#### Records supplied

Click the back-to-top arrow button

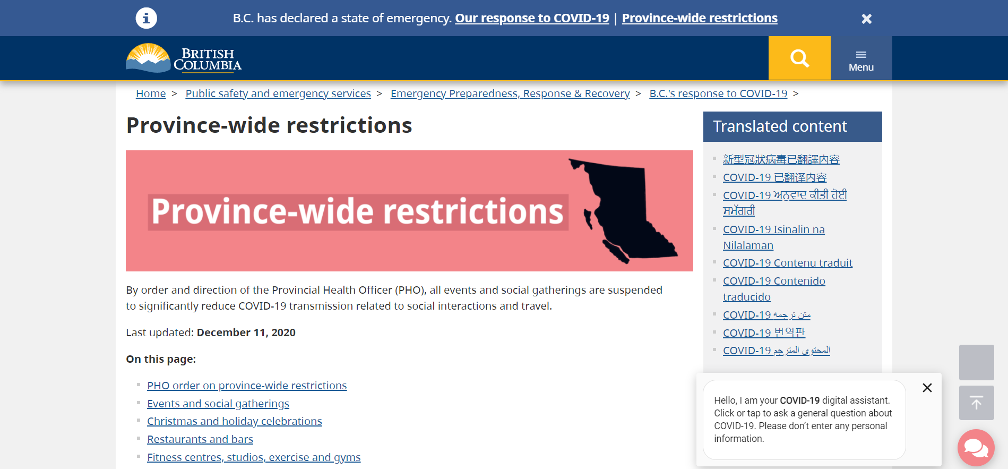(976, 403)
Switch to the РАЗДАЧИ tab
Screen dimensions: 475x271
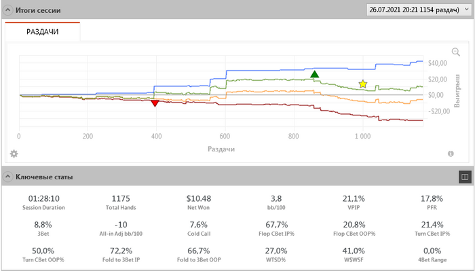point(42,32)
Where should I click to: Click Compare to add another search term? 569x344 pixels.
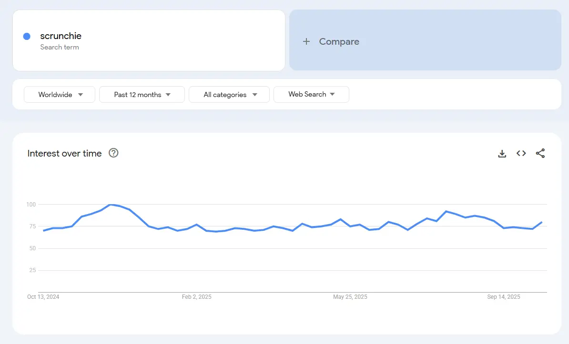click(x=339, y=41)
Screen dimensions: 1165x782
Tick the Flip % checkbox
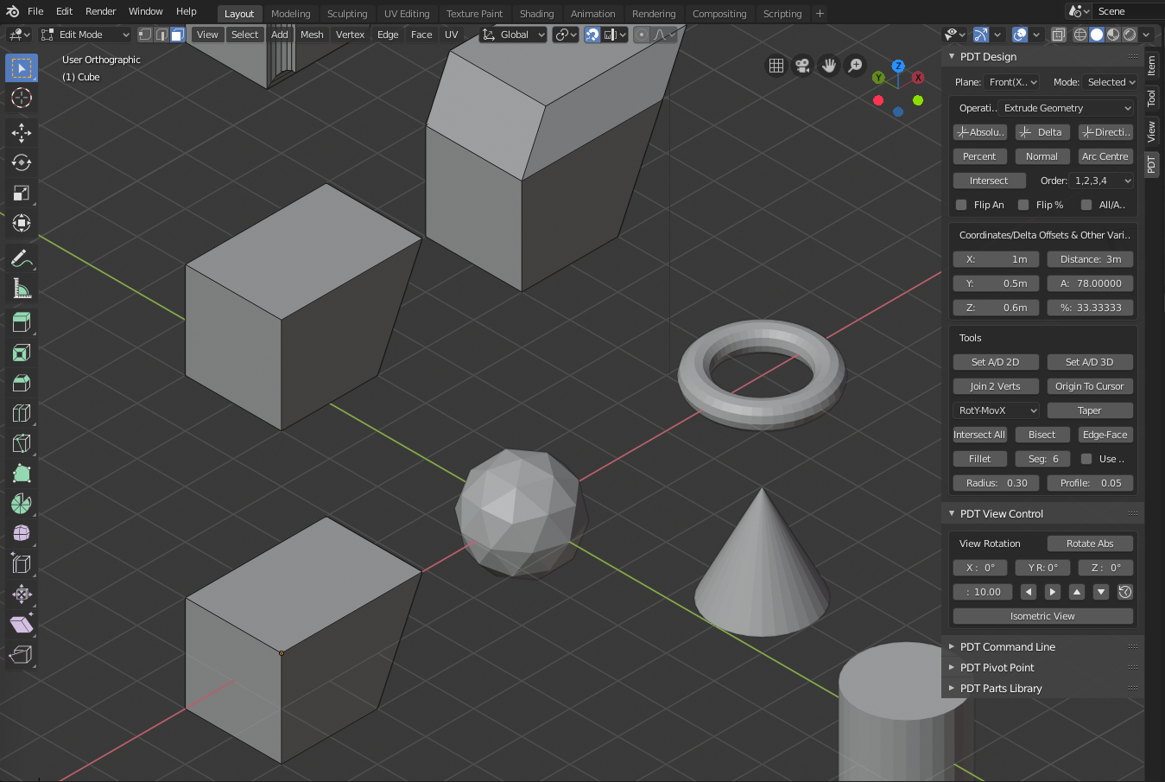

########

- [Problem]: Lines from the one containing "Where should I" through the end of the entries above, both included, are to be written out exactly; no pictures and no other lines.

- [Task solution]:
Where should I click to: Click Compare to add another search term? 569x344 pixels.
click(x=339, y=41)
Screen dimensions: 1165x782
Tick the Flip % checkbox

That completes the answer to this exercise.